The tragedy is that violence has been normalised. It is no longer an aberration—it is part of the political culture, a language through which power is asserted.
Observers point to a mix of historical, structural, and social factors that sustain this culture of confrontation. Over decades, political parties built dense networks of local cadres who acted as gatekeepers to state resources. Controlling a panchayat seat or municipal ward means control over contracts, welfare schemes, and influence. Violence becomes a means to maintain or seize that control.
Police and local administration often find themselves entangled in political loyalties. The lack of swift and impartial investigation emboldens perpetrators and fosters impunity. Since the BJP’s rapid rise in Bengal after 2019, the stakes have soared. Both TMC and BJP treat each contest as existential. In such a climate, even a slogan, a flag, or a rally can spark clashes.
Bengal’s layered social fabric — with tensions over religion, caste, and migration — adds further volatility. Northern districts such as Jalpaiguri, Cooch Behar, and Alipurduar, where the BJP has gained ground, have become flashpoints.
Bengal prides itself on its intellectual and cultural heritage — the land of Rabindranath Tagore, Raja Ram Mohan Roy and Swami Vivekananda, and the cradle of the Bengal Renaissance. Yet this intellectualism has long coexisted with a visceral politics of domination and fear.

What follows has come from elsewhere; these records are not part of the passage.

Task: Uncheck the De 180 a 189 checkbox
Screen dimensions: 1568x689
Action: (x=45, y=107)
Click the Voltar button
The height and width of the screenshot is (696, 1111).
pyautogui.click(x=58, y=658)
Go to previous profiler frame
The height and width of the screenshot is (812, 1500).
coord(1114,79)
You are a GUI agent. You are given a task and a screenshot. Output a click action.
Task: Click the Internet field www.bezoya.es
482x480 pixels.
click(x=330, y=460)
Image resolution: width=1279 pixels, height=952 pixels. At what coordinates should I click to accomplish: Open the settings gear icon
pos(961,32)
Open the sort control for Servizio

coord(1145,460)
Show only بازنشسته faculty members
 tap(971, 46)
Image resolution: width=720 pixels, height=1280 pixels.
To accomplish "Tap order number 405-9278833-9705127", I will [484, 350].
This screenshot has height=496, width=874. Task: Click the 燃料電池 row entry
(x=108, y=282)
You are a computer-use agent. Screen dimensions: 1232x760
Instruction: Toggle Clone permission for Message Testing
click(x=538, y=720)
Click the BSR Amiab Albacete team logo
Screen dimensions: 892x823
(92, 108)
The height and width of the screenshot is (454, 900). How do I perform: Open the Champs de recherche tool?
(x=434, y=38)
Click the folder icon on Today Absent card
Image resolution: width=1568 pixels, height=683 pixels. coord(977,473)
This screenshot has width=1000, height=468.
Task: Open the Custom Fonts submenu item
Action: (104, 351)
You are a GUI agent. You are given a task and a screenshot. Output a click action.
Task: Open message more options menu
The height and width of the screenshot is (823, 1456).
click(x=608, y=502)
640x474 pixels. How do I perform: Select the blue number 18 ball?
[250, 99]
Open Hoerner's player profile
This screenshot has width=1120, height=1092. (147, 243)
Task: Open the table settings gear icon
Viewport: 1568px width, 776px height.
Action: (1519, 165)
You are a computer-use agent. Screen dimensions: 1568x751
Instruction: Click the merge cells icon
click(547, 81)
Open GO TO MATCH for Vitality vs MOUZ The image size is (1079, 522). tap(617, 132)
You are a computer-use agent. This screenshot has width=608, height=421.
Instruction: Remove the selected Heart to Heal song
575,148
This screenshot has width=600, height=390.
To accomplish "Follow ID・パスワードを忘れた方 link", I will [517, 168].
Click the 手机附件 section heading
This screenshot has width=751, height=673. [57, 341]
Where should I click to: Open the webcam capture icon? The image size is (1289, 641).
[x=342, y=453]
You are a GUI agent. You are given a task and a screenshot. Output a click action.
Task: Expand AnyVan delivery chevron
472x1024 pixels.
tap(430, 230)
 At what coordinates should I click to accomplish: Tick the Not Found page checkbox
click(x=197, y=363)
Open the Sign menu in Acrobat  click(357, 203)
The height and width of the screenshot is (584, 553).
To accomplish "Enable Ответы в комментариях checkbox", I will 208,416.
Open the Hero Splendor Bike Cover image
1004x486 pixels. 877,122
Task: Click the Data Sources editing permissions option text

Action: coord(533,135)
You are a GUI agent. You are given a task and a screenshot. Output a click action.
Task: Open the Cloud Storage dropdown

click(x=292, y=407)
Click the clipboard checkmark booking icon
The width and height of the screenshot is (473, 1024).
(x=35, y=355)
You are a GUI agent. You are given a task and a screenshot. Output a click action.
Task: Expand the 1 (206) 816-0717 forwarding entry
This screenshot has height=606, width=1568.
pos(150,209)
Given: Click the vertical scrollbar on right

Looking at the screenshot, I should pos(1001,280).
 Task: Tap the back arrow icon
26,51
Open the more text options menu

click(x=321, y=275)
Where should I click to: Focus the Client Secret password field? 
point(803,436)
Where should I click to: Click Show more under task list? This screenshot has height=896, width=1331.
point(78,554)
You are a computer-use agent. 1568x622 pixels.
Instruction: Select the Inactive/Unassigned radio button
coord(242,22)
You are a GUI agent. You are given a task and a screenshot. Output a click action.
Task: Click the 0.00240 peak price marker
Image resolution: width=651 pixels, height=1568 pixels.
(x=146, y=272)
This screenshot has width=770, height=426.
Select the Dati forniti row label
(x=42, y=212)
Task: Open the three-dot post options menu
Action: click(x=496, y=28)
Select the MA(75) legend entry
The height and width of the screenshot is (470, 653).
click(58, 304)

Some sociologists see this contradiction as rooted in Bengal’s ideological vehemence. Whether under the Left, the Congress, or the TMC, politics here has always been framed as a moral struggle between good and evil — leaving little room for compromise. In many ways, Bengal thinks in political terms, lives through politics, and, tragically, often bleeds because of it.
With the 2026 Assembly elections less than a year away, the omens are worrying. The recent assaults on opposition leaders, the aggressive tone of political rallies, and the sharpening rhetoric on social media suggest the ground is already heating up.
The BJP hopes to expand its base in the state; the TMC is determined to defend its stronghold. Both parties accuse each other of unleashing violence — and both, critics say, benefit from the narrative of victimhood that violence creates.
Unless the Election Commission acts early, deploying central forces and enforcing strict neutrality, Bengal risks sliding into another cycle of bloodletting. Civil society groups, too, have a role to play in promoting dialogue and protecting the vulnerable during campaigns.
Ultimately, Bengal’s democracy will be judged not by voter turnout but by whether its people can vote without fear. To achieve that, the state must break with its past — to see political opponents not as enemies to be crushed, but as rivals in debate.
Until then, as the 2026 election drums grow louder, Bengal may continue to waltz uneasily to its oldest tune — one composed in equal parts of passion, pride, and violence.
(The writer is a Delhi-based journalist)
Disclaimer: The views expressed above are the author's own. They do not necessarily reflect the views of DH.